June 2004  
 
 

CROATIA

 
 

During World War II Croatia, which during the interwar period had been part of Yugoslavia, was established as an “independent” satellite state of Nazi Germany which was ruled by the “Ustasha” Croatian fascists and implemented policies of genocide and ethnic cleansing against local minorities. Hundreds of thousands of innocent civilian Serbs, Jews and Gypsies were harshly persecuted and/or murdered by the Croatian authorities who established numerous concentration camps throughout the country to implement their racist policies. The largest of these was Jasenovac, which was nicknamed “the Auschwitz of the Balkans” and in which at lest 85,000 civilians were murdered.

After World War II many of those responsible for these crimes were prosecuted by the Yugoslav authorities, but numerous perpetrators were able to escape punishment by fleeing abroad, including Ustasha leader Ante Pavelic who was head of state in independent Croatia.

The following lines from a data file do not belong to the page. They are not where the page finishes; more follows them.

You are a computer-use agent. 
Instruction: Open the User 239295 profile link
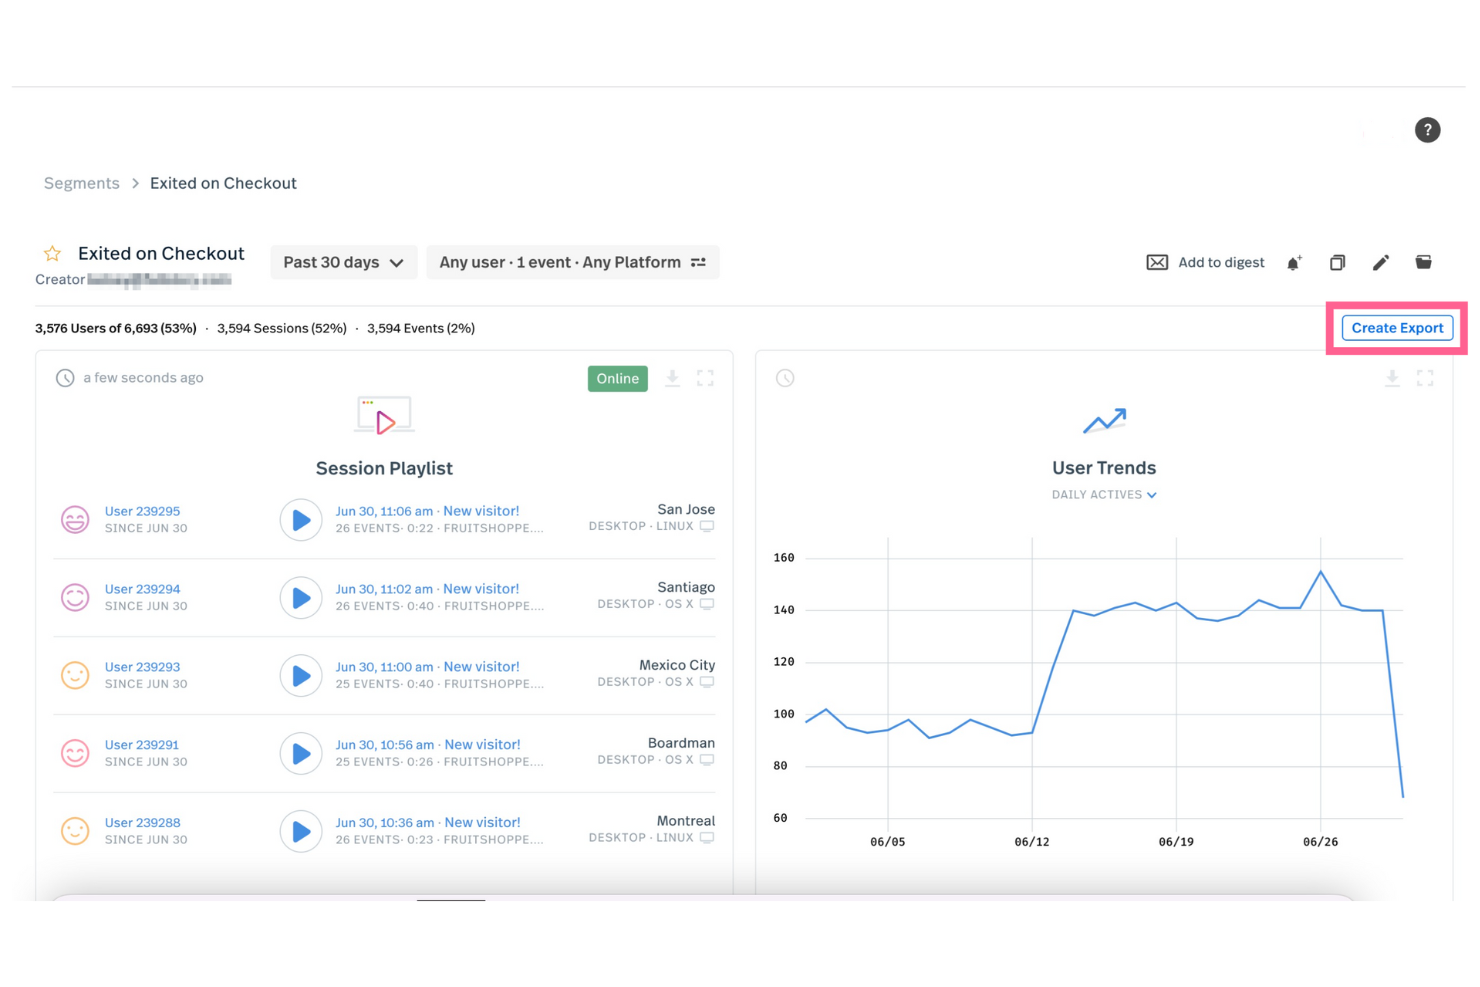[x=143, y=511]
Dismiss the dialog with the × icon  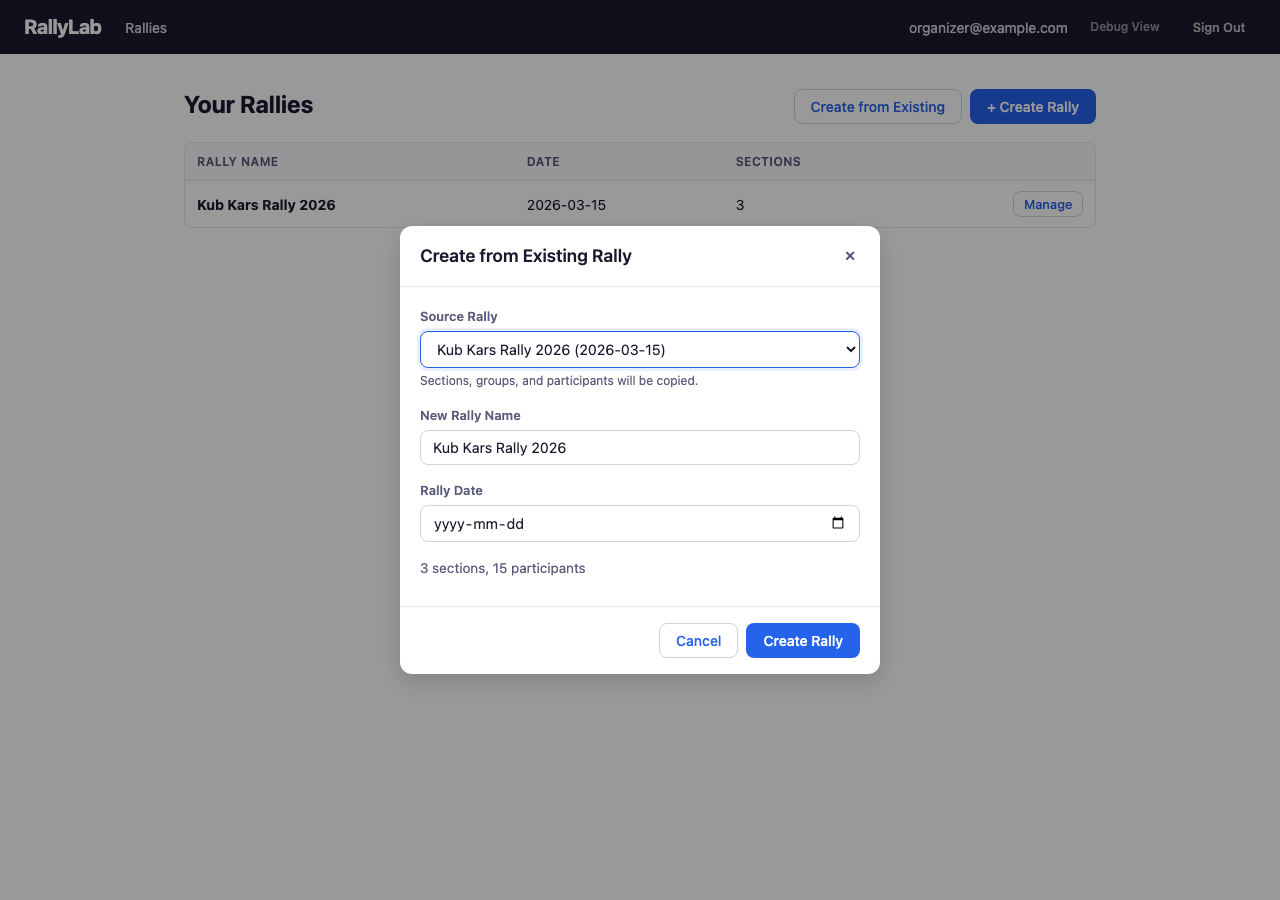[849, 256]
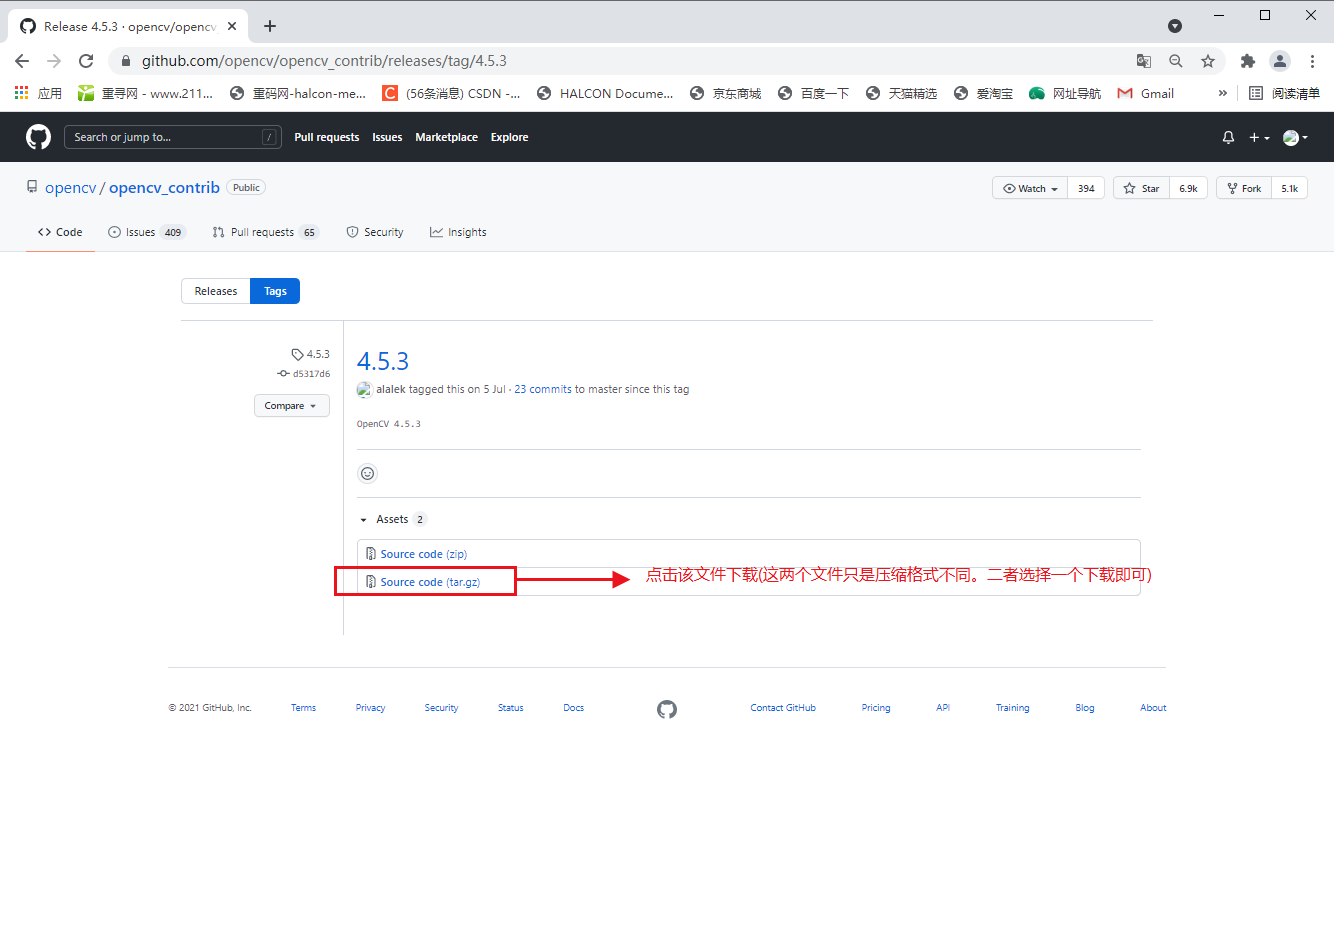Image resolution: width=1334 pixels, height=942 pixels.
Task: Open the plus create-new dropdown in header
Action: [x=1255, y=137]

Following the breakup of Yugoslavia and the renewal of Croatian independence, the Croatian authorities did not initiate any investigations of Holocaust crimes and Croatian President Franjo Tudjman published the views of Holocaust deniers in his book The Wastelands of Historical Reality.

During the past five years, Croatia has successfully prosecuted former Jasenovac commandant Dinko Sakic, who was extradited from Argentina, but his case remains the only such achievement to date, and many other potential cases await investigation and possible legal action.